What's an appropriate minimum password length? When I asked this question on Twitter a while ago most people voted for 14 or higher.
To be clear, the question here was about the minimum password length authentication systems should require.
However it is not in scope of this post, my advice to end users on minimum password length is simple. Make your passwords as long as you're able to manage within the constraints of the authentication system. More info about how to do this is for an upcoming blog post in this series.
The longer, the better?
So almost half of the voters would require passwords to be at least 14 characters long. Several people recommend to use real long passwords, 24+ characters.
Another person said at least 12 characters long, explicitly referring to current hash cracking capabilities.
What are we defending against?
To build secure password based authentication systems it's important to understand the different kind of password attacks.
We must distinguish between offline password attacks, where there’s no interaction with the system under attack and online attacks, executed directly against the system under attack.

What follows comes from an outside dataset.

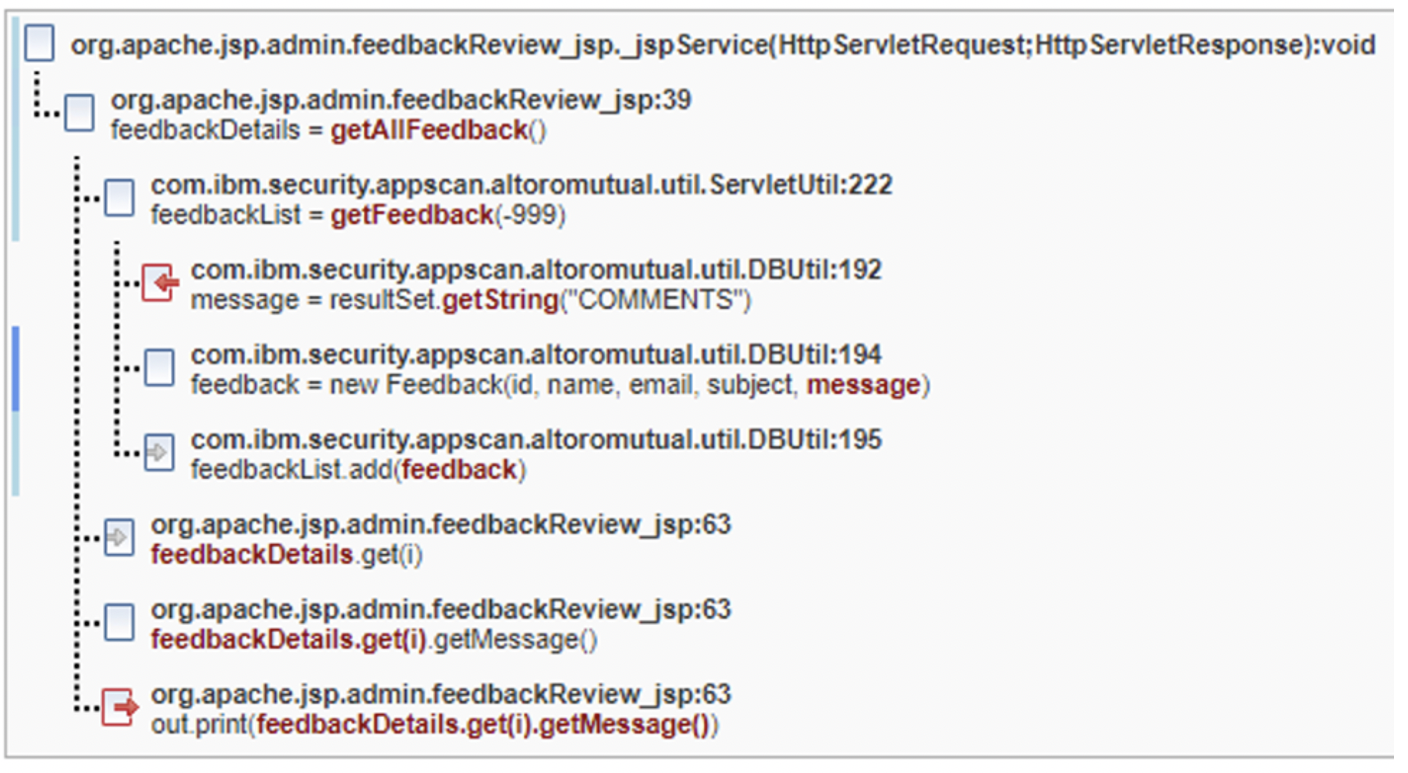Click the icon beside the getAllFeedback() call

pyautogui.click(x=79, y=114)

In offline password attacks, attackers try to crack password hashes on their own (or nowadays often cloud) infrastructure and use these cracked passwords to gain access to user accounts. This gives them an enormous advantage, they can spend as much time as they want to crack the hashes. The best possible defense we have is slowing them down. And this is typically done by using a slow hashing algorithm that’s adaptable over time.

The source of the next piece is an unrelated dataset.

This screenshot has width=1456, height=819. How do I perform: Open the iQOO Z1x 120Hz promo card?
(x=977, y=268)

But even if you use bcrypt, like Cloudpets did, when you don't force a minimum password length at all, attackers will crack a lot of passwords. So we need to enforce a minimum password length that is large enough. I'll come back to what large enough is - in my opinion - later in this post.
Also note that uniqueness of a password is very important to defend against offline attacks.

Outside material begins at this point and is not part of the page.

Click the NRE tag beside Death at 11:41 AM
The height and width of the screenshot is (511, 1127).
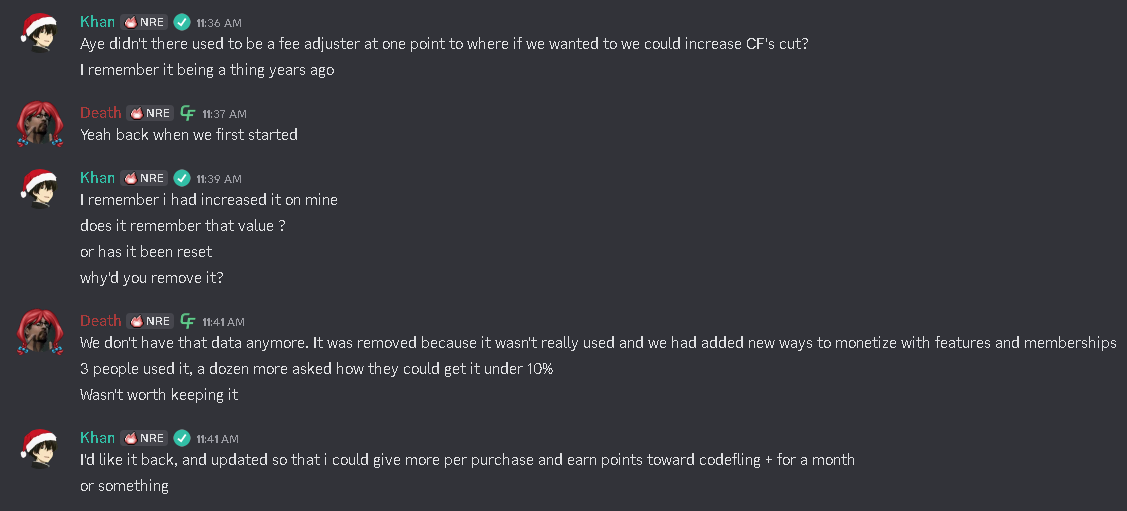pyautogui.click(x=149, y=321)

There are many different kind of online password attacks. For instance credential stuffing attacks, brute force or password guessing attacks or password stealing via man-in-the-middle attacks, phishing or malware. They all require different kinds of security controls, none of them have anything to do with password length though.
Blocking brute force attacks is very hard and must be implemented with care.
Protecting your users against credential stuffing attacks, which only exist because a lot of people reuse passwords, isn't straightforward either. Blocking the most frequently breached passwords - this also is helpful against brute force attacks by the way - and checking the location from which a user logs in, are a few of the security measures that might help. 2FA is still one of the most effective security measures, but as it still poses a usability barrier we don't see companies enforcing it upon their users.
Make it secure but usable
In the previous section we've seen that it's important to have a layered defense to protect password based authentication systems. And like Daniel Card says, there's no one-size-fits-all solution.
Okay, it's clear by now that length is important, so why wouldn't we indeed require users to create passwords with minimum length 24?
Well, there's the usability angle. Can you imagine that you're non-tech and non-security savvy friends and relatives have to come up with such long passwords? And not only that they should use a different one for every (online service). This is just not feasible.
But we could solve that with passphrases, right?
If you have only 5 or 10 online accounts, for which you're not required to change your password every few months, this might work. But this is the exception rather than the rule.
Furthermore, account registration should be a straightforward and flawless experience, at least if you want to have people using your service.
Conclusion
When it comes to password length, longer isn't necessarily better. Long passwords that are previously breached or contain repetitive patterns are not secure at all. That's why we need to prevent users from choosing such weak passwords.
Enforcing a minimum password length is crucial. But when it's set too high, for the majority of users - that don't use a password manager - choosing a password will be a hell of a job.
It's all about finding the sweet spot between security and usability. I'd say a minimum length of 10 should be sufficient, at least when combined with additional offline and online password attack defenses like described earlier.